Bitcoin is a consensus-building network. There cannot be a reliable zero-confirmation system using the Bitcoin network alone, because it can't build consensus that quickly. The whole point of it is that your confidence in the transaction can grow exponentially as a function of work done (#confirmations), but if it has zero work then there is no confidence in it. At the end of the day, it's that simple -- you can't be confident until your transaction is buried in proof-of-work, which means it must have confirmations.

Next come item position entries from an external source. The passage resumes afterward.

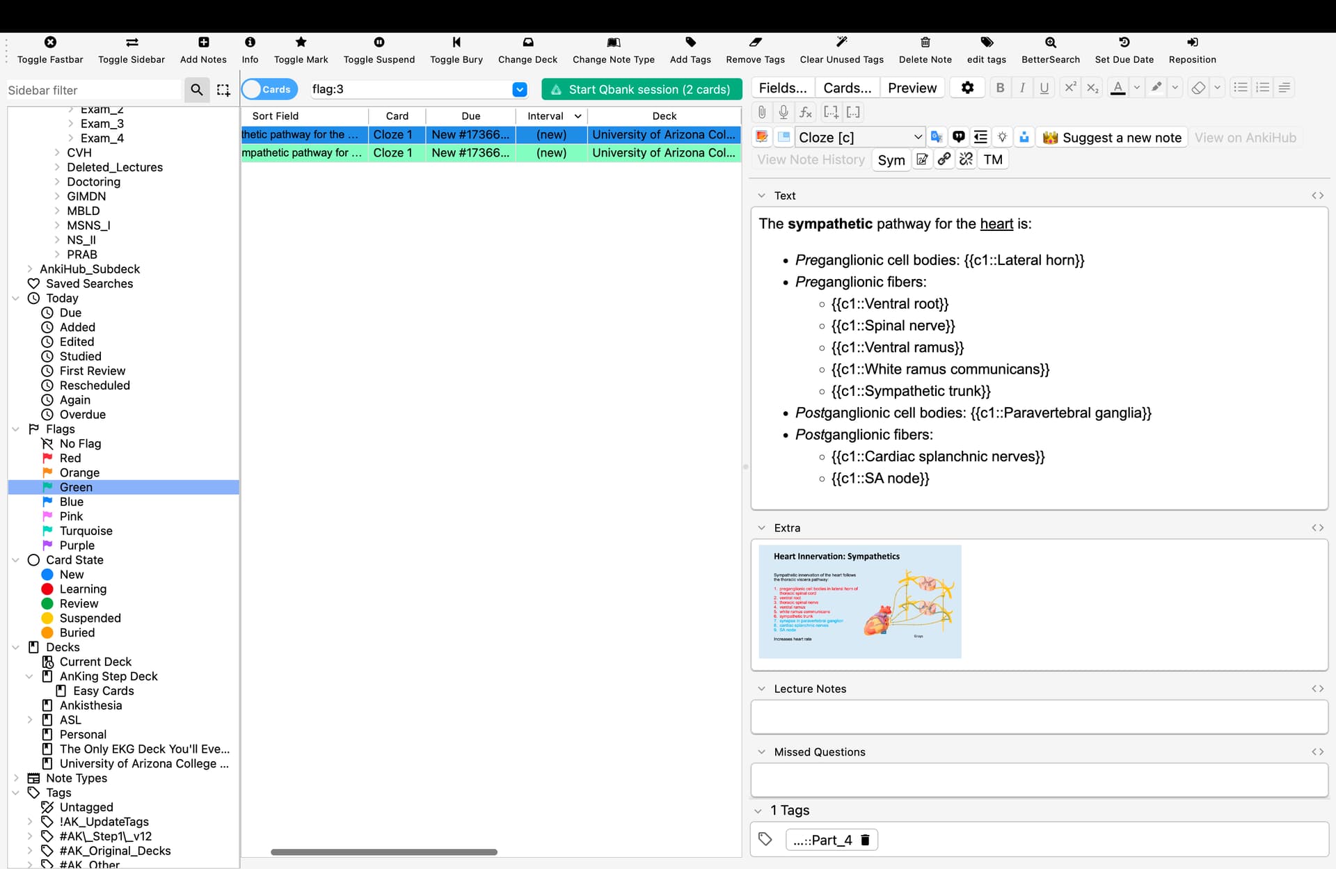Start the Qbank session with 2 cards
Screen dimensions: 1336x869
pos(641,89)
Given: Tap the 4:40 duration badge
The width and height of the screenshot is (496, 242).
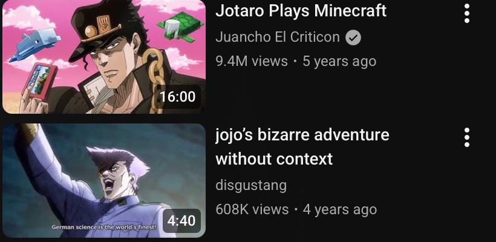Looking at the screenshot, I should [x=181, y=220].
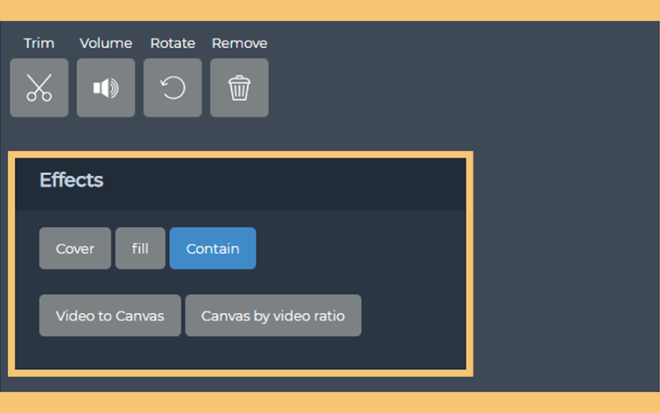Switch the fit mode to Cover
This screenshot has width=660, height=413.
point(75,249)
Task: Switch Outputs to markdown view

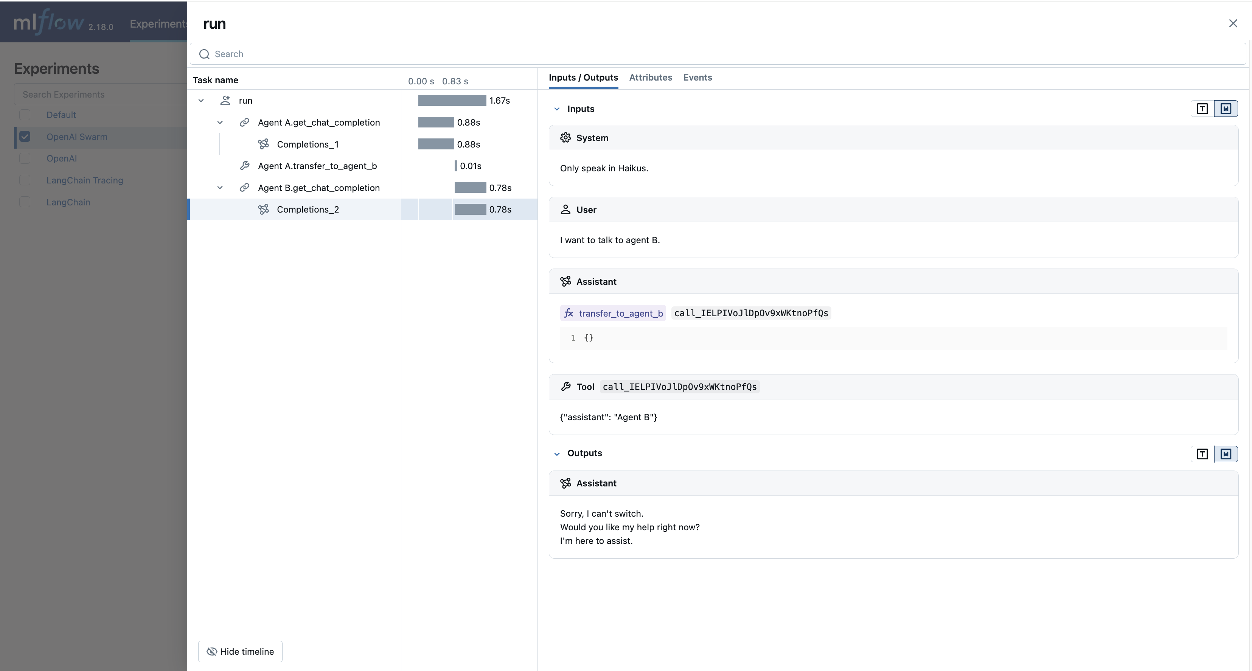Action: 1225,454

That's not to say that there will never be hope for zero-confirmation transactions: it just means that they will never be (and never were) suitable for zero-trust exchanges without external services. There are some cool things you can do with locktime and alternate sighash codes, but they all build off already-confirmed transactions -- they require seeding a contract with an already-confirmed tx! Third-parties may provide mechanisms to help people transaction instantly, and they may take a fee for it. But you won't get there with the network rules alone.
We need to get away from this wishful thinking that we can somehow adapt this proof-of-work system to work with transactions that have no proof-of-work. There's still use for them, just not zero-trust transactions (i.e. if my coworker sends me money to cover the lunch tab, I can be confident with the zero-conf, because I can go to his cubicle and punch him later if he double spends, etc -- this is not a zero-trust situation.).